Resume the passage on profiling and structure layout optimization, picking up right after its final sentence.
## BEGIN Quoted passage
Some methods propose online profiling by instrumenting programs in different ways. For example, Ammons et al. use a method which instruments programs to read performance counters. In this method, context-sensitive profiles are collected from a running application[1]. Alternatively, others have proposed dynamically modifying the program binary to capture branch executions [19]. However, the instrumentation used by these methods is not applicable in a production environment.

### 2.2 Structure Layout Optimization

There are numerous prior works that focus on data type layout optimization in memory. However, we only discuss the most related efforts to AutoCPA.

Some techniques provide data layout optimizations by relying on compiler-based information, or using static analysis [3, 8, 9, 11, 14, 15]. However, they have two major drawbacks comparing to the dynamic analysis methods used by AutoCPA: (I) static analysis has limitations in handling aliases and pointers; (II) compilers usually do file-level analysis, and it is very difficult for them to do optimizations considering the whole program.

Apart from compiler-based efforts, Chilimbi et al. [4] used the same approach as AutoCPA in taking advantages of field access frequency to generate optimization improvements based on field dependencies. Zhong et al. [23] performed structure splitting by quantifying field affinities through computing reuse distance signatures of structure fields. Although these approaches consider the whole program and recommend the global optimization improvements, the computation of reuse distance adds considerable overhead to the system [21].
## END Quoted passage
## BEGIN Record excerpts
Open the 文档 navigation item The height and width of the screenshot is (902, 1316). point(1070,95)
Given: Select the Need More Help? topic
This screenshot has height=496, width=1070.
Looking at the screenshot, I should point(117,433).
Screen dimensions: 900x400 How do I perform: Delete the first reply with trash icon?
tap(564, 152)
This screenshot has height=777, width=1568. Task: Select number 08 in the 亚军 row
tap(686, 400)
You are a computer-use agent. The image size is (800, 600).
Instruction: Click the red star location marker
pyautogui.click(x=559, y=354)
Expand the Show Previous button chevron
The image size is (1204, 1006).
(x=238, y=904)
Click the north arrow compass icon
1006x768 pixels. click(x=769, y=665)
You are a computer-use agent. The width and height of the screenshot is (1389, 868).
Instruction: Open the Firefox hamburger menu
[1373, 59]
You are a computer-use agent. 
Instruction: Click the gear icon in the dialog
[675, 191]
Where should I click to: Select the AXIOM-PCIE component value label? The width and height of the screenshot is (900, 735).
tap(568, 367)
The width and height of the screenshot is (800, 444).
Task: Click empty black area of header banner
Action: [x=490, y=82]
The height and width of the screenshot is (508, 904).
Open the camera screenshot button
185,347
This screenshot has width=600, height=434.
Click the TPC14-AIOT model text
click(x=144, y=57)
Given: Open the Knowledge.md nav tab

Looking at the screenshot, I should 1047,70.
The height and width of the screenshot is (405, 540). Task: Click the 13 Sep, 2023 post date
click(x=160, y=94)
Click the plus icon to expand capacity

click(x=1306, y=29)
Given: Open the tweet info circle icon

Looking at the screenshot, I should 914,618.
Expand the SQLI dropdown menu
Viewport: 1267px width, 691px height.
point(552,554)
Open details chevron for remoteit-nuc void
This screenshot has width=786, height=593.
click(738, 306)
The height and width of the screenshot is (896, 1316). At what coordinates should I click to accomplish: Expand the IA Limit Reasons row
## END Record excerpts
## Response
Another related work to AutoCPA is StructSlim [13] that is a light-weight profiler for binary code, built on top of HPCToolkit. However, unlike AutoCPA, it optimizes memory latencies by structure splitting through identifying memory accesses.

## Chapter 3

### Design

### 3.1 System Overview

AutoCPA is a fully automated profiling tool that offers source code level optimizations to developers. It consists of two main components: a low-overhead sampling-based continuous profiler and a profile analysis tool that further processes the gathered profiles offline. Figure 3.1 gives an overview of the system.

AutoCPA relies on two key facts. First, modern architectures offer performance monitoring features that can track poorly performing parts of software programs. Secondly, there are always some optimization opportunities that either cannot be done by compilers or are simply overlooked by developers, especially as a project's codebase gets bigger. Thus, AutoCPA works as a background daemon to automatically monitor and report such problems in a meaningful way to developers.

AutoCPA can easily be run in the OS kernel and user space of any system and record useful performance-related data of all the running executables. It is also scalable from mobile phones to desktop computers and servers. AutoCPA takes advantage of BSD profiling infrastructure to sample from hardware performance counters. These samples and their



Figure 3.1: Overview of the AutoCPA system.

metadata are then periodically stored in the form of compact output files. The profile analysis tool, built on top of Ghidra framework[7], then takes all the raw samples related to the specified time period, and attributes them to actual source code symbols and structures. Finally, using its analysis algorithm, cache analysis and multi-threaded analysis, AutoCPA converts the symbolized samples to useful human-readable suggested optimizations in the source code. The resulting output of AutoCPA also represents the amount of benefit one can gain by applying the changes suggested by the system.

The next few sections present the components that contribute to the design of AutoCPA in detail.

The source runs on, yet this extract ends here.